A metafísica de Eduardo

Jaldes Meneses

Estava me preparando para escrever um artigo sobre a morte de Getúlio Vargas e recebo a notícia da morte de um político da nova geração brasileira, Eduardo Campos, exatamente no mesmo mês agourento de agosto.

Getúlio e Eduardo: sessenta anos são passados. Duas mortes trágicas - e diferentes - que abalaram o Brasil. Getúlio, cometendo o gesto agônico máximo do suicídio, pensado racionalmente como desfecho de uma crise política; Eduardo, político em ascensão, jovem e alegre, morto candidato à presidente da República ao acaso incompreensível de um acidente aéreo. Na confusão de referências da memória me vem à mente o verso de um poeta de minha predileção, coincidentemente desaparecido muito cedo, pouco mais de trinta anos completos, também de acidente aéreo, nas montanhas do Peru, em 1962, Mário Faustino: “Bateu-se delicado e fino, com/ Tanta violência, mas tanta ternura!”
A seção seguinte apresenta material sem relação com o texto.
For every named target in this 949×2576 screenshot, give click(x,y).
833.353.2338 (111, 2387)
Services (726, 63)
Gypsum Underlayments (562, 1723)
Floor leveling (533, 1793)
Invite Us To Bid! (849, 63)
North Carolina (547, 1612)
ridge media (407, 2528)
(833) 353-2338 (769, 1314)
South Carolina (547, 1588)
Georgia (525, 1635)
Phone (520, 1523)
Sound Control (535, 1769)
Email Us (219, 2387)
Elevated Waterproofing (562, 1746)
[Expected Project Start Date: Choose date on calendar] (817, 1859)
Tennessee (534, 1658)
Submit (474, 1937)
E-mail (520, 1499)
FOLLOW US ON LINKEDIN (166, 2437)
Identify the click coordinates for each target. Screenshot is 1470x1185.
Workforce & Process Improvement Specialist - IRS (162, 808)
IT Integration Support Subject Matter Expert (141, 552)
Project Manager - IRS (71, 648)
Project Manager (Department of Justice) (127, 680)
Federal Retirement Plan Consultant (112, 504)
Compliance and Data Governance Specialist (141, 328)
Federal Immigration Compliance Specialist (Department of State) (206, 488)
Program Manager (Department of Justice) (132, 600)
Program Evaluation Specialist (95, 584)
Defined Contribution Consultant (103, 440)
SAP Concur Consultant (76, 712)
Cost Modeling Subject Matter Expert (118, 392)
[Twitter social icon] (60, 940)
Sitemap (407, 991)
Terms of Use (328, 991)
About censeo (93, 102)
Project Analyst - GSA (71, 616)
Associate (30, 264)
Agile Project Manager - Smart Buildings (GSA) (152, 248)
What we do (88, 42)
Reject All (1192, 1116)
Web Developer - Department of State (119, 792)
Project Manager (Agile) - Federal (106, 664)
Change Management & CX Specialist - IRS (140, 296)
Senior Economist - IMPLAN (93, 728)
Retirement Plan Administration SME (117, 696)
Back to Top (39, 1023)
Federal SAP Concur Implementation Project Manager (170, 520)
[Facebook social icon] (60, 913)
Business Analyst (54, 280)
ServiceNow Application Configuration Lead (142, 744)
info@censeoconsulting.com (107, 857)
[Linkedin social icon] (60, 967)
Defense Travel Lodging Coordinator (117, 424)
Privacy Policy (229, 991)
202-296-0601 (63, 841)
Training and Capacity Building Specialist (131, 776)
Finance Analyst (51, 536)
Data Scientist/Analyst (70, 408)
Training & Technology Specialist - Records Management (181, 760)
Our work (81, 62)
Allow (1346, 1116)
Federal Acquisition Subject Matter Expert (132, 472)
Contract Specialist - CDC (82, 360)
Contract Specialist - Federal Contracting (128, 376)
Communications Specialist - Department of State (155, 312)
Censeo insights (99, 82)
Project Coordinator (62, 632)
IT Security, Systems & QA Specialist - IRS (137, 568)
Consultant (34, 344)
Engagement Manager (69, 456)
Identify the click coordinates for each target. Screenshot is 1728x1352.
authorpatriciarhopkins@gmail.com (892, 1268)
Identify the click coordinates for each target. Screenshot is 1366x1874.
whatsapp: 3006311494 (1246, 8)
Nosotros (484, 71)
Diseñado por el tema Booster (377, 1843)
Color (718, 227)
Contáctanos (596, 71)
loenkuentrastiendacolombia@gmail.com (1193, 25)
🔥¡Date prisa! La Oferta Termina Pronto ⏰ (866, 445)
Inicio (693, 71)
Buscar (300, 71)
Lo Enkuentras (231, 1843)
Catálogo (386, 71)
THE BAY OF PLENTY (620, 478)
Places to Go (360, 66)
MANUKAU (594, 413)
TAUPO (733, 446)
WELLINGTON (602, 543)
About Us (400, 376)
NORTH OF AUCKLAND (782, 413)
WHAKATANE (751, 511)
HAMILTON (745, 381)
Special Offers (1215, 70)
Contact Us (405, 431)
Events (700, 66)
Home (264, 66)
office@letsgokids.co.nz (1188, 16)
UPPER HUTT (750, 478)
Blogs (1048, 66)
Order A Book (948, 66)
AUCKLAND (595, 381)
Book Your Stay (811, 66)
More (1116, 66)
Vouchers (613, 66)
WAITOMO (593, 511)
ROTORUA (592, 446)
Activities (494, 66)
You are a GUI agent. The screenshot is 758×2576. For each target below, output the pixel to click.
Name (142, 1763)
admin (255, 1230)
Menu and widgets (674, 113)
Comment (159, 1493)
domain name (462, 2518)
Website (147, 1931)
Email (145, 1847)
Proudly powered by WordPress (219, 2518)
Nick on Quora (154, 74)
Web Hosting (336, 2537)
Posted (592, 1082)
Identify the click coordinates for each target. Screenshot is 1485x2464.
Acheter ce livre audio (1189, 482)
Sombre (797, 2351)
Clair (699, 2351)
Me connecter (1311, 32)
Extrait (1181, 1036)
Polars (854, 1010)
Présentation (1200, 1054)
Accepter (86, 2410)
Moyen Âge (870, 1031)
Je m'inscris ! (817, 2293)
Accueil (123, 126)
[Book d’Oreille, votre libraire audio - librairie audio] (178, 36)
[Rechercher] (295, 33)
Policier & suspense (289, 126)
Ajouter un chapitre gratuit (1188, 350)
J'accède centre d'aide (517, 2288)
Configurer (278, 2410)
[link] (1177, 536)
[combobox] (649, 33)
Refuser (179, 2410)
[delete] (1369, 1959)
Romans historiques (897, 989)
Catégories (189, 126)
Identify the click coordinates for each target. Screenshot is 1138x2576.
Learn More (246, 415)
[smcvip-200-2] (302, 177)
Numa manhã chuvosa em Santos, tanta violência contra tanta ternura. Sempre é difícil aceitar a morte, antes de tudo porque a indesejada das gentes mexe com todos nós. Cito outro poeta, John Donne: mais do que por quem se foi, na verdade, os sinos dobram por todos nós.
 
Relembro de três políticos brasileiros que assisti morreram de acidente aéreo – o conterrâneo (de Eduardo) Marcos Freire, Ulisses Guimarães e Severo Gomes. No entanto, penso que pela circunstância de morrer no fogo de uma campanha eleitoral na qual começava a se tornar mais conhecido dos brasileiros, a notícia da morte precoce de Eduardo Campos coletivamente doeu mais, tornando-se um daqueles raros acontecimentos, seja a morte de Kennedy ou o atentado às Torres Gêmeas de Nova Iorque, em que sabemos exatamente o que estávamos fazendo ao recebermos a notícia da partida.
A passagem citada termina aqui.